Let’s leave them and go to the queen. A maid came to her and said, “My queen
, my queen, let me tell you! The strangest things you ever saw are going on in the foreign woman’s roost! It’s no longer a henhouse, but all bright like Paradise. You can hear somebody singing who sounds exactly like your son. Just listen!”
The queen went to the door of the henhouse and listened. But at that moment a rooster crowed, and nothing more was heard, nor did light shine any longer under the door.
That morning the queen herself decided to take the foreign woman her coffee. “Will you please tell me who was here last night?”
“Oh, I’m not at liberty to say, but even if I were, what could I tell you? I wish I knew myself who it is!”
“But who can it be?” said the queen. “What if it were my son?”—and she went on so, until the foreigner finally told her whole story from the beginning, how she’d gone out for herbs, and all the rest.
“Then you are my son’s wife?” asked the queen, embracing and kissing her. “Ask him tonight what is needed to free him.”

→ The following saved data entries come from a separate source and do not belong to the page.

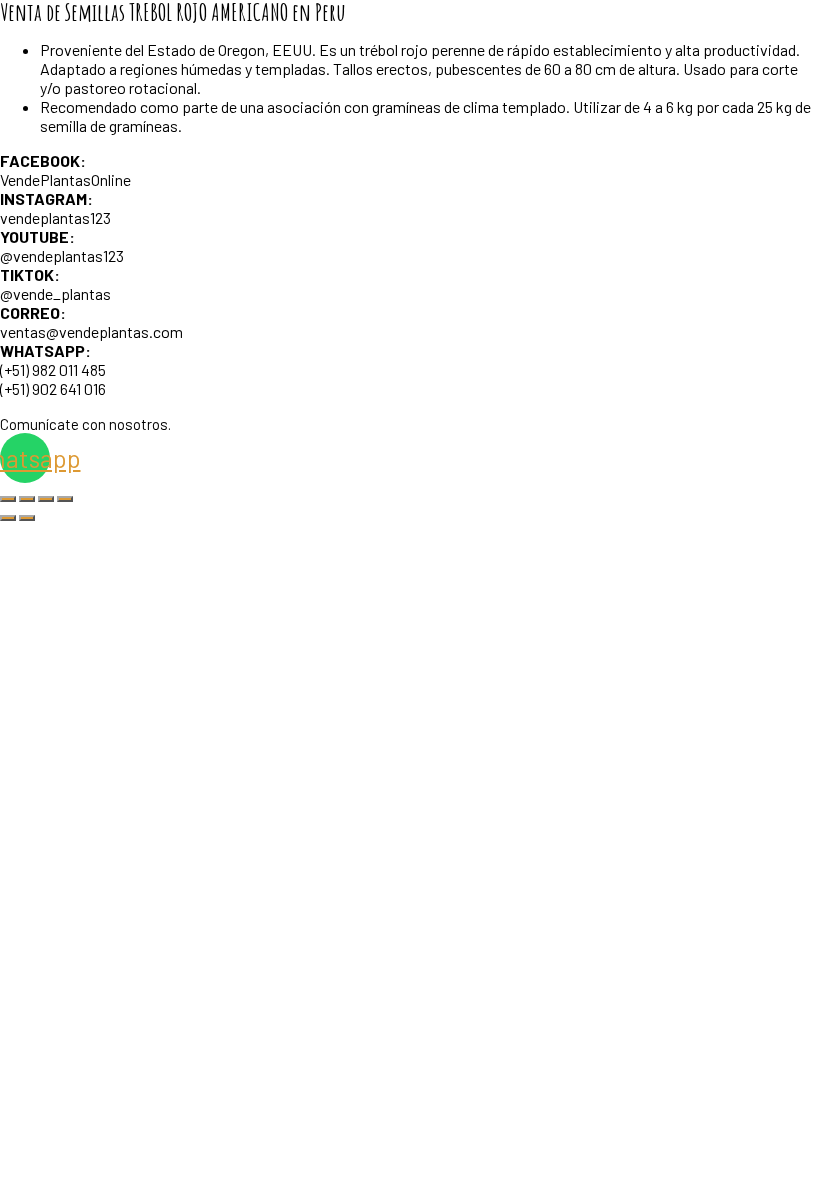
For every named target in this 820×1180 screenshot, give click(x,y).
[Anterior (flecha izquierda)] (8, 518)
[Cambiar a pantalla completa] (27, 499)
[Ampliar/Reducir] (8, 499)
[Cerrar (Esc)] (65, 499)
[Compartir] (46, 499)
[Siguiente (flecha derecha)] (27, 518)
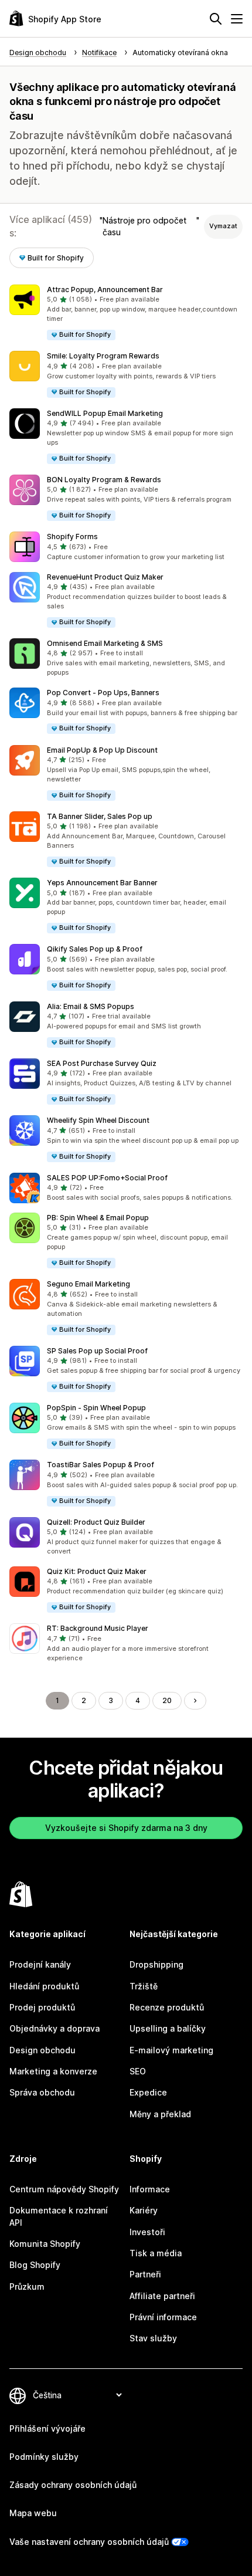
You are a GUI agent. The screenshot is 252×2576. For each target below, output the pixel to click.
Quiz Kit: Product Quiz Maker (97, 1571)
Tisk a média (156, 2253)
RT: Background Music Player (97, 1628)
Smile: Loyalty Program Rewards (103, 355)
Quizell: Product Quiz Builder (96, 1522)
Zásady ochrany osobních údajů (73, 2485)
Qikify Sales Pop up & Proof (94, 949)
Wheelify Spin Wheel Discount (98, 1120)
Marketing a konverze (53, 2071)
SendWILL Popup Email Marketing (105, 413)
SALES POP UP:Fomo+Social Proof (107, 1177)
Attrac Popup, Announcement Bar (105, 289)
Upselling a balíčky (168, 2028)
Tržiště (144, 1986)
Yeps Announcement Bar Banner (102, 882)
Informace (150, 2189)
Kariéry (144, 2210)
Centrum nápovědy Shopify (64, 2189)
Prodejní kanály (40, 1964)
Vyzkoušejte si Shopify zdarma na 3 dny (126, 1828)
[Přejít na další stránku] (195, 1701)
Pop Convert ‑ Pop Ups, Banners (103, 692)
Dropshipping (156, 1964)
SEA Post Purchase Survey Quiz (101, 1063)
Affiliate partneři (162, 2296)
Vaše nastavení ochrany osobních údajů (89, 2542)
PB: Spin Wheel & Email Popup (98, 1217)
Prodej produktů (42, 2007)
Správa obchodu (42, 2092)
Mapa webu (33, 2513)
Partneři (145, 2274)
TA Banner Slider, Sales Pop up (99, 816)
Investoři (147, 2232)
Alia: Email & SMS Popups (90, 1006)
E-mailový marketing (171, 2050)
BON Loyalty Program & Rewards (104, 479)
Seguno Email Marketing (88, 1283)
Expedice (148, 2092)
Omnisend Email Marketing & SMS (105, 643)
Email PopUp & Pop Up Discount (102, 750)
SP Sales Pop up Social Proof (97, 1350)
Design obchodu (42, 2050)
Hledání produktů (44, 1986)
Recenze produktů (167, 2007)
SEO (138, 2071)
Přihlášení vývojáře (47, 2428)
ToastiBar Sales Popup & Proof (100, 1464)
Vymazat (223, 226)
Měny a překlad (160, 2114)
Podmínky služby (44, 2457)
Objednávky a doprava (54, 2028)
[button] (126, 313)
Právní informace (163, 2317)
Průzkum (27, 2286)
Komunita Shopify (44, 2244)
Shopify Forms (72, 536)
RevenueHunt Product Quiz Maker (105, 577)
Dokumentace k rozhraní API (58, 2216)
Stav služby (153, 2338)
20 (167, 1700)
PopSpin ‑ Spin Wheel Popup (96, 1407)
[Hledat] (216, 19)
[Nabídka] (237, 19)
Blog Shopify (34, 2265)
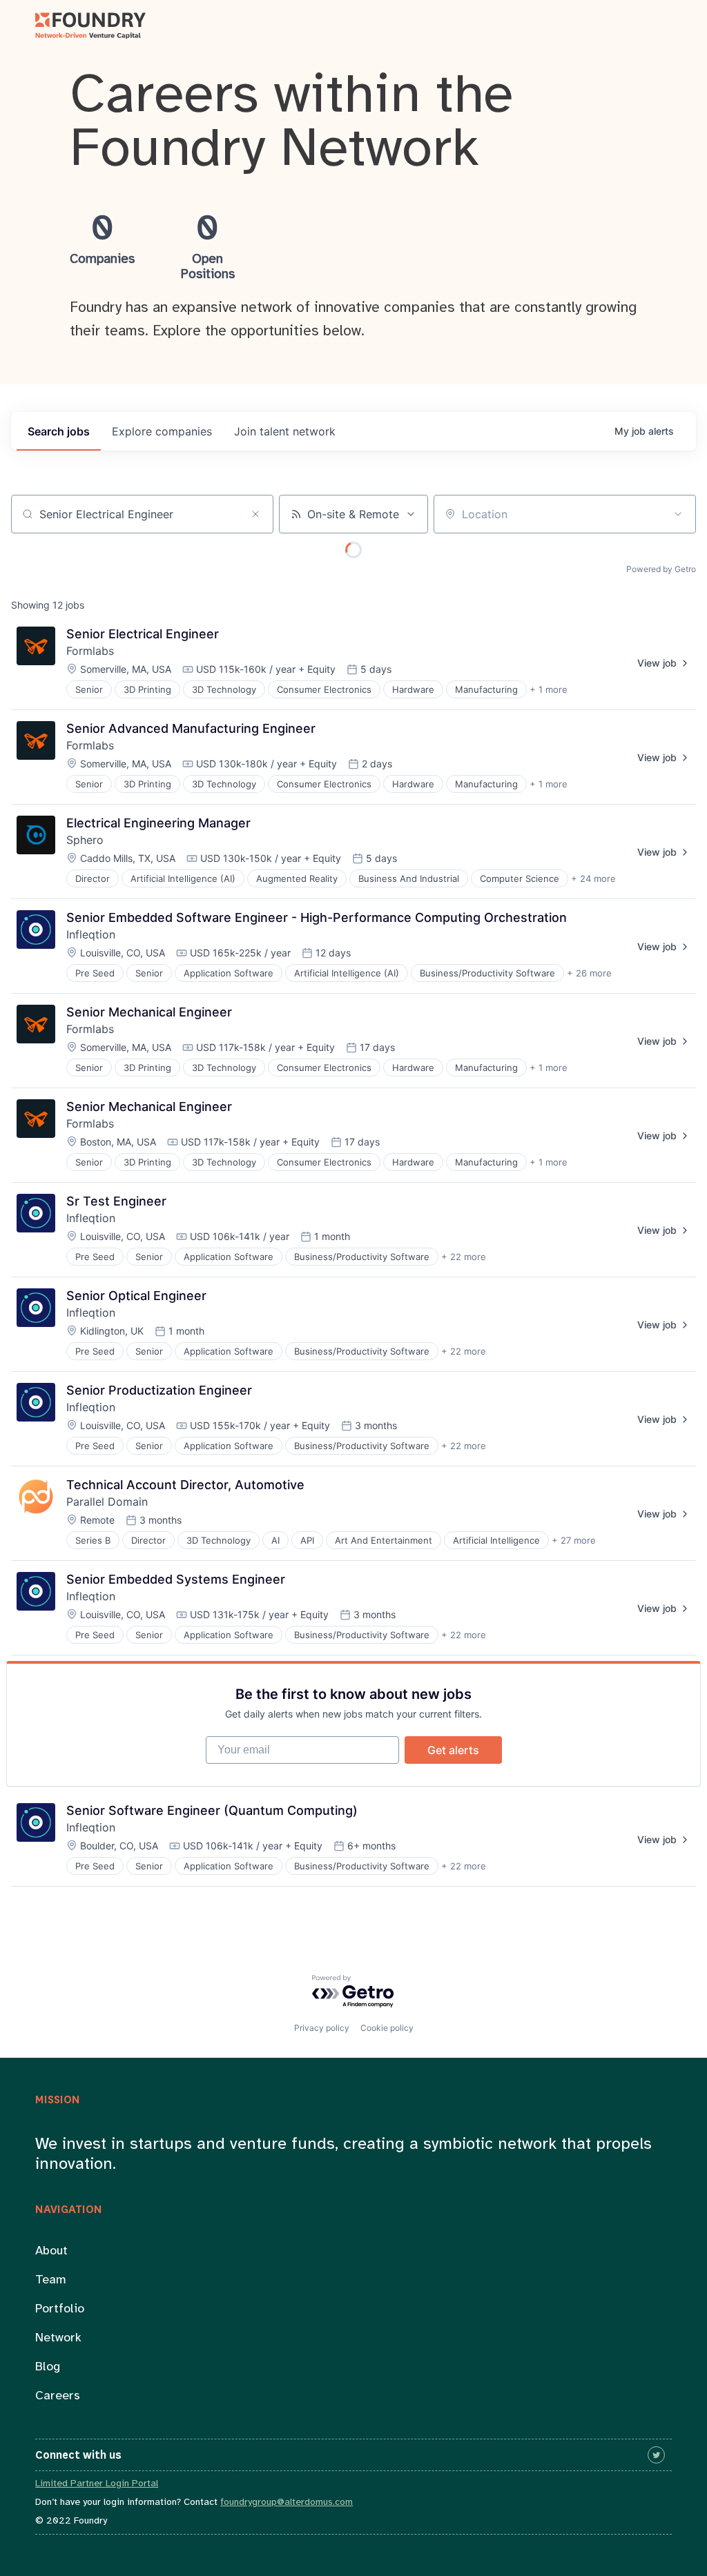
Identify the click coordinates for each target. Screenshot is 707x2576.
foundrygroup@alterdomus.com (286, 2502)
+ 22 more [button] (463, 1256)
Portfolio (59, 2309)
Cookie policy (387, 2028)
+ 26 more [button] (589, 973)
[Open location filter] (678, 514)
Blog (47, 2367)
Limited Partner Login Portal (96, 2484)
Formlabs (90, 651)
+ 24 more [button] (593, 878)
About (51, 2251)
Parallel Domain (107, 1501)
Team (50, 2280)
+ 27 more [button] (574, 1540)
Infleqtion (90, 934)
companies (162, 431)
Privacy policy (321, 2028)
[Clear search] (255, 514)
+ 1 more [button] (549, 689)
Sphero (85, 840)
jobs (59, 431)
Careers (57, 2396)
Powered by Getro (661, 569)
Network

That night, at the same time, the fairies gathered with the king’s son. The fairies began dancing, while he rocked his son, singing all the while:
“If my father knew That you are his son’s son,
In clothes of gold would you be wrapped,
In cradles of gold would you be rocked;
I would be with you day and night in one,
Sleep, sleep, O royal son!”
While the fairies danced, the wife said to her husband, “Tell me what is needed to free you!”